Courtesy Wikimedia Commons

Some of us have wondered why Syrian President Bashar al-Assad would drop tear gas in the suburbs of the seat of his government and his own home, Damascus. After all, the wind could blow the gas into his backyard. Nor did it make sense in light of how calls for intervention had recently died down. As Assad himself pointed out in an interview with Izvestia reported on by the New York Times:

… government troops would have risked killing their own forces if they had used chemical weapons. “This contradicts elementary logic,” news reports quoted him as saying.

Nevertheless, today the New York Times reported:

In the coming days, officials said, the nation’s intelligence agencies will disclose information to bolster their case that chemical weapons were used by Mr. Assad’s forces. The information could include so-called signals intelligence — intercepted radio or telephone calls between Syrian military commanders.

If that’s a smoking gun to the administration, we need to be let in on that information immediately since

Administration officials said that although President Obama had not made a final decision on military action, he was likely to order a limited military operation — cruise missiles launched from American destroyers in the Mediterranean Sea at military targets in Syria, for example — and not a sustained air campaign intended to topple Bashar al-Assad, the Syrian president, or to fundamentally alter the nature of the conflict on the ground.
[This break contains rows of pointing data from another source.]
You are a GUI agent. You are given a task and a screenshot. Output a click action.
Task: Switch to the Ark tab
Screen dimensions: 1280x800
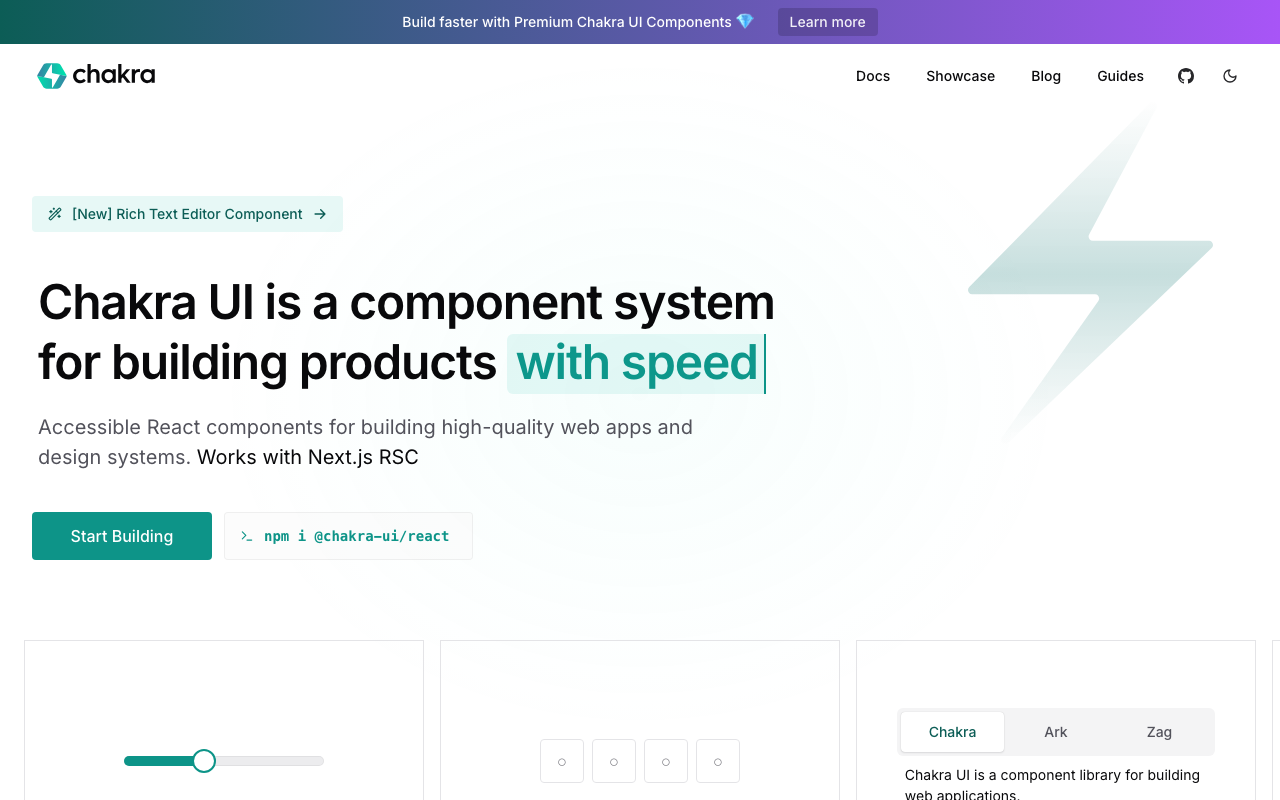coord(1055,731)
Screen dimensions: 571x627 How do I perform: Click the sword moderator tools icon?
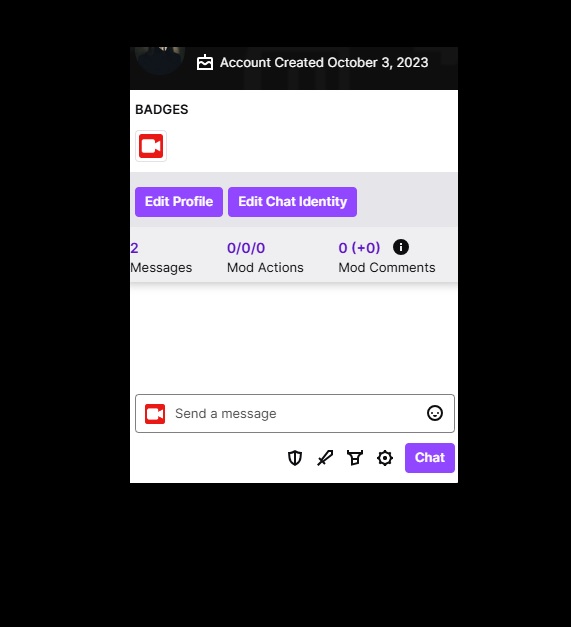tap(325, 458)
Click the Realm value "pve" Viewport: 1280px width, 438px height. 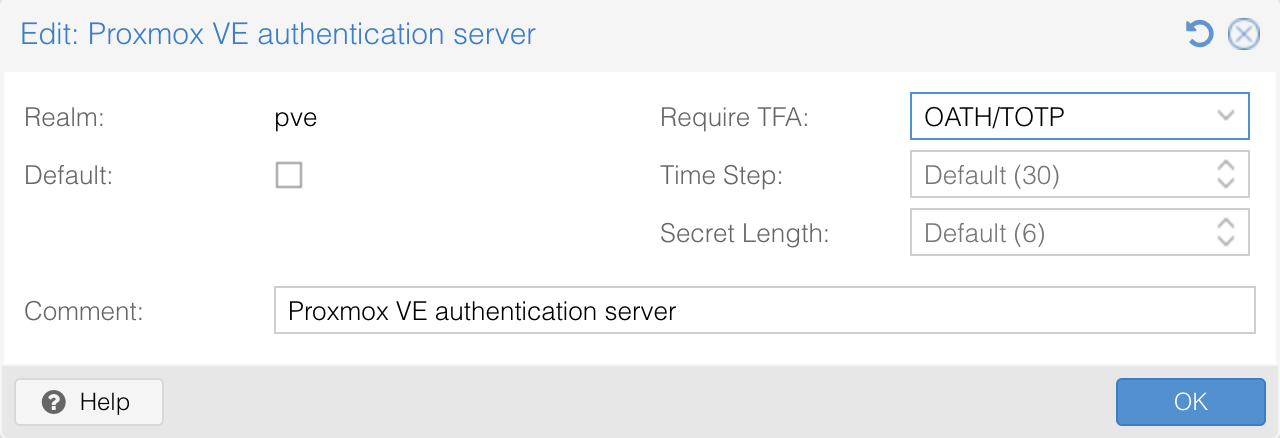[296, 117]
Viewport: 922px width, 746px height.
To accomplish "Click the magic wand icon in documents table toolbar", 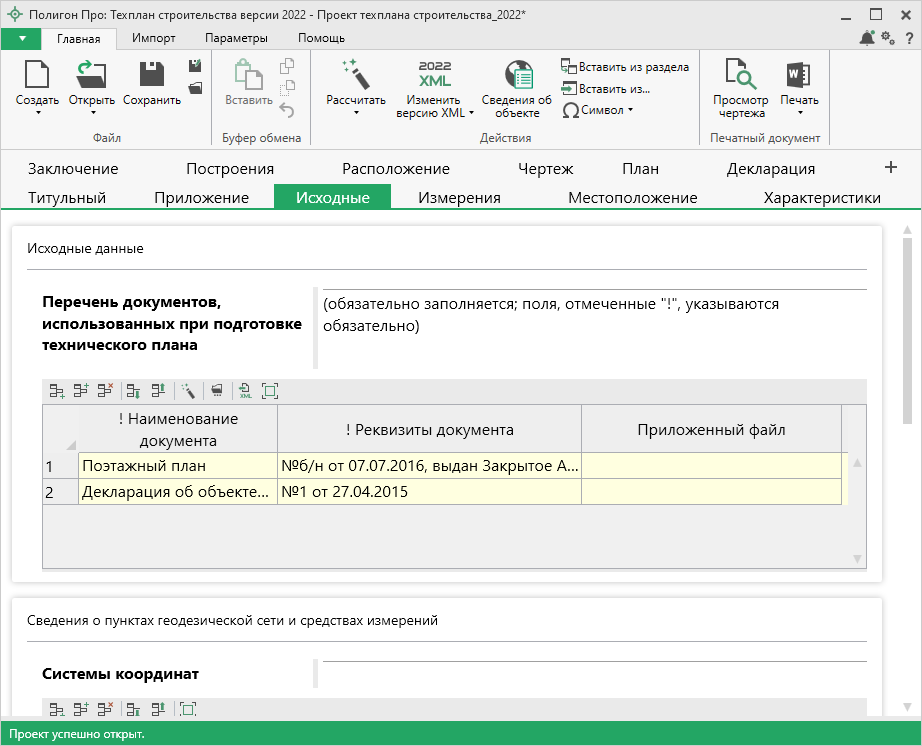I will (188, 391).
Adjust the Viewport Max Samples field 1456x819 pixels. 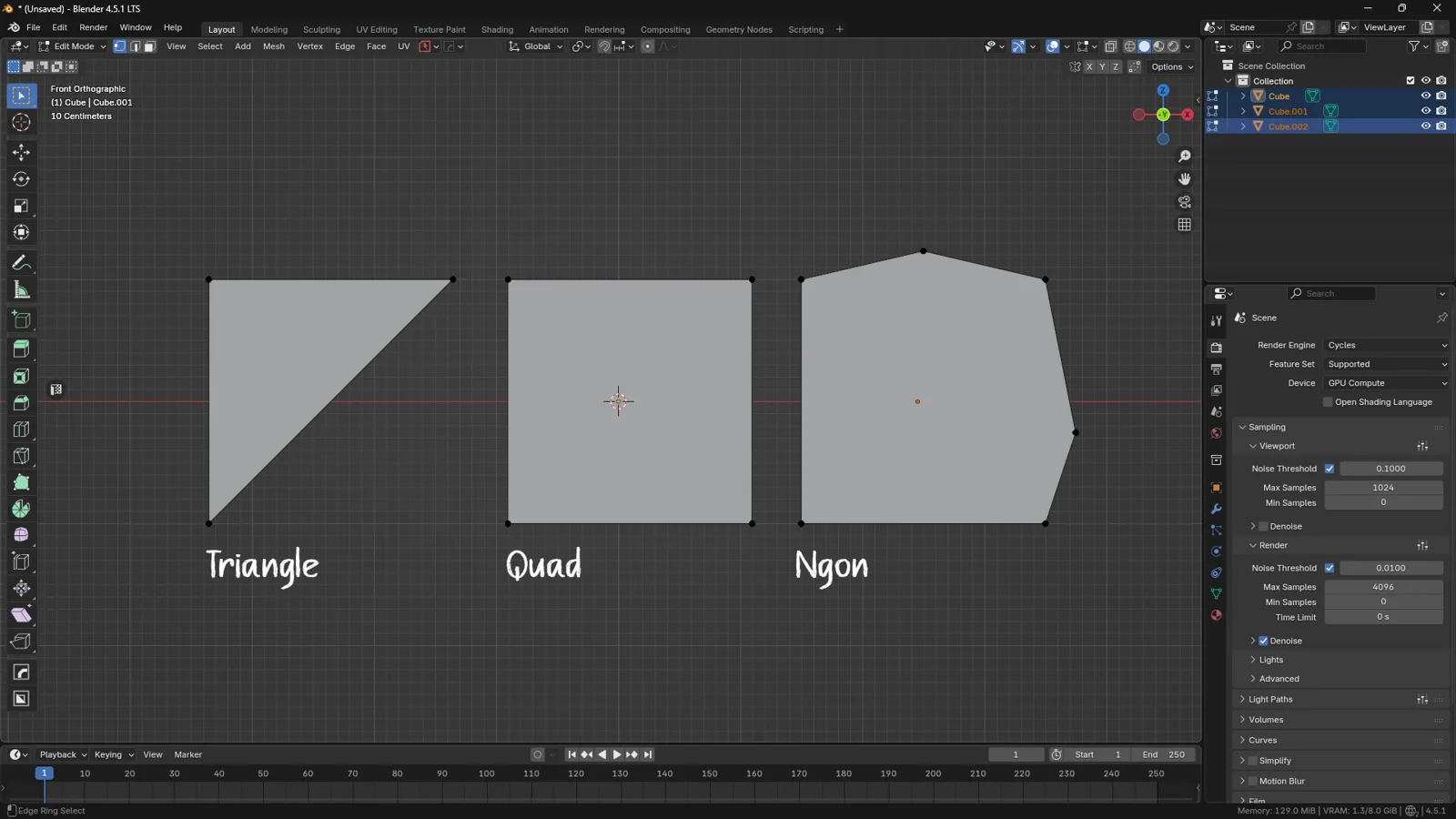tap(1383, 488)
Best case scenario: Assad makes some conciliatory gesture to the West to protect his people from getting hurt. But he doesn’t seem to care about them anymore than the Obama administration does. From the Department of Thank Goodness for Small Favors, at least the administration seems to have its eye on military targets, not suspected chemical-weapons depots. Apparently, though, no such mercy would be shown Iran in the event we or Israel decided to attack: its nuclear-energy facilities would be targeted, releasing devastating radiation on the surrounding countryside.